Ghillie suits

Beowulf

Well-Known Member
#1
Hi all,
Does anyone here use a ghillie suit? Most people I ask get funny about the subject and say things like 'why do you want one, thinking of becoming a friggin sniper'!
In fact no! But ghillie suits owe their existance to the Scottish Ghillies who wore them for stalking and anti poaching operations. Some of these ghillies went on to serve in the 'Lovats Scouts' and put these suits and their stalking skills to good use in the First World War as these Highland gentlemen made excellent snipers and intelligence gatherers.

So history lesson out of the way, does anyone use one and are they any good?
 

JAYB

Administrator
Site Staff
#2
Mr B,

I have never used one or know anyone that has used one for stalking, but I did read an article once where a stalker wearing one reckoned he walked across an open field to within 20 yards of a group of grazing deer. Naturally he walked slowly, that is the extent of my knowledge of them I am afraid, nothing first hand.

John
 

Drew

Well-Known Member
#3
Never used one but I've watched marines near where we used to live in Devon. Amazing.

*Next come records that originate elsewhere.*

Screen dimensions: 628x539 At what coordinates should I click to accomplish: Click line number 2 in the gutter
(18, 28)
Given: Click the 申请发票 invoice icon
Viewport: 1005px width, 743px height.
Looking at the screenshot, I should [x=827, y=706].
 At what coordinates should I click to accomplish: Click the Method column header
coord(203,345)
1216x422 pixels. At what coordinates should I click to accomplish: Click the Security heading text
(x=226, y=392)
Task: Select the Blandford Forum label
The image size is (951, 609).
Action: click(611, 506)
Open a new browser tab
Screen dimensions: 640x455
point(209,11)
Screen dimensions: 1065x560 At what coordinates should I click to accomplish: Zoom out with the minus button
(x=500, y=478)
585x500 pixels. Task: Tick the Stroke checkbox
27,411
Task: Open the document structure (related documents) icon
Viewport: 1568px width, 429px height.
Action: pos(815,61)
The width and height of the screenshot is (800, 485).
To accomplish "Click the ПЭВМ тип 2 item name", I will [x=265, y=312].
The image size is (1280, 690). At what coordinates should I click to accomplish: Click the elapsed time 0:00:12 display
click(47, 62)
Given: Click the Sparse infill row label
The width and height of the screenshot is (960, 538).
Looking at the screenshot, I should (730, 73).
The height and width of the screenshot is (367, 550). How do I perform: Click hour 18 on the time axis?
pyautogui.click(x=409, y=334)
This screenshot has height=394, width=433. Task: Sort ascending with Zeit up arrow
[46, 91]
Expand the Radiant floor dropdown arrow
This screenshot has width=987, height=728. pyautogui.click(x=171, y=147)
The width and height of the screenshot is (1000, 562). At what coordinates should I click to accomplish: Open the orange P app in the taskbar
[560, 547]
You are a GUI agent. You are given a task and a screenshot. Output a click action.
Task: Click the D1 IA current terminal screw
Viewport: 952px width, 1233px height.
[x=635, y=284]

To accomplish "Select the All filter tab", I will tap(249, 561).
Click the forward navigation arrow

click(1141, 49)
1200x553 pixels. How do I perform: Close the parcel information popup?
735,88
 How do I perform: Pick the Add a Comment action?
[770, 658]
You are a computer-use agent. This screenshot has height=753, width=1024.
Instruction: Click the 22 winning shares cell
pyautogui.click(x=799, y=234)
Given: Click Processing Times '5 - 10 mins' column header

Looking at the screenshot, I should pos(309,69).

If you want a good price on a ready made one give me a pm, I can get hold of them.
 
S

ssgpiv

Guest
#4
Hi B.

I have one but tend to only wear the top. The one I have is similar to http://www.surplusandoutdoors.com/ishop/877/shopscr3202.html this. Its light, I tend to wear it simply as a lightweight jacket rather than for concealment. One major problem is that I find that it can get hooked up on the bolt or worse the bipod. I deliberately bought one that was not too heavily covered with material, but still have a problem. I think it works quite well. I am not sure it has any real advantages over a normal shootong jacket but in the summer I do find it very handy.
 

MarkH

Well-Known Member
#5
Hi B

I managed to walk within 30m of grazing roe in a high viz vest (yes I was wearing other clothes :oops: )
I hope you are not ghilling up to take out those mountain bikers :evil: :evil:
 

Beowulf

Well-Known Member
#6
Hi Mark,
The ground that I stalk is rather small and requires that I get into position and wait for light. I use a high seat or just sit under a tree. The muntjac can appear from anywhere. If I decide to move all I see is munties running in all directions! Its not like I can go to the other end of the ground and stalk somewhere else! I have a good number of muntjac but no room for error on a stalk. I'm thinking that at least with the use of a ghillie suit I can sit out in the open fields but still remain concealed.
As for the moutain bikes, I wait until I know there will be people about and then walk around the edge of the land permission. As I encounter mountain bikes, ramblers and joggers I politely say hello but offer no reason why I have a rifle slung over my shoulder. I'm purposeful but polite and always smile. The thing is they don't like it! So far though they seem to be getting the message. 8)
 

Beowulf

Well-Known Member
#8
Hi Pete,
My research comes from two sources:- 'OUT OF NOWHERE' A History of The Military Sniper by Martin Pegler published by Osprey. The reference to the ghillie suit is on page 129 under the heading 'THE LOVAT EFFECT'.
The other source is the Regiments historical website. Although the use of camouflage suits is recorded by George Catlin in his books about the American Native Indians nearly a century earlier. I think that this is not a new invention and would have been used all around the world at different times in history.
My interest in this subject is from its development as a military item and its subsequent use by modern day hunters.
 

MarkH

Well-Known Member
#9
Your other option is to make a snipers net. you can buy the basic olive drab cotton net from army surplus and its about 4' square. Add some loops and other bits of burlap, sacking cam net, grass leaves etc.
Once in a good shooting position unroll the net and wrap yourself up in it, it should be enough to breakup your outline and handy to pack up so you dont look to 'military' as you move to and from the layup point.
Here's a link
http://www.rifle-cases.co.uk/Ghillie-Suits.asp

Mark
 

Beowulf

Well-Known Member
#10
Cheers Mark,
This is a good idea! I would rather have something that I could carry about, deploy and roll up again without having to walk around looking like a Dr Who villian. Thanks I'll give it a try.
 

Beowulf

Well-Known Member
#12
Personally Pete I don't care what the origins are of the ghillie suit and don't feel that I need to defend the history books. If your 'beef' is that my information is incorrect, I say 'so what' is everything on this site 100% correct.
The belief is that the ghillie suit comes from the Highland Ghillie thats good enough for most people. What will disproving it do? Nothing it alters nothing.
I've got the information I require, this thread has served its purpose 'job done'.
 

Beowulf

Well-Known Member
#14
Pete,
Good luck with your search. I think there was some mention of a ghillie suit in a 'London Illustrated Post' article. I don't know which one. I collect Victorian deer stalking prints and came across it.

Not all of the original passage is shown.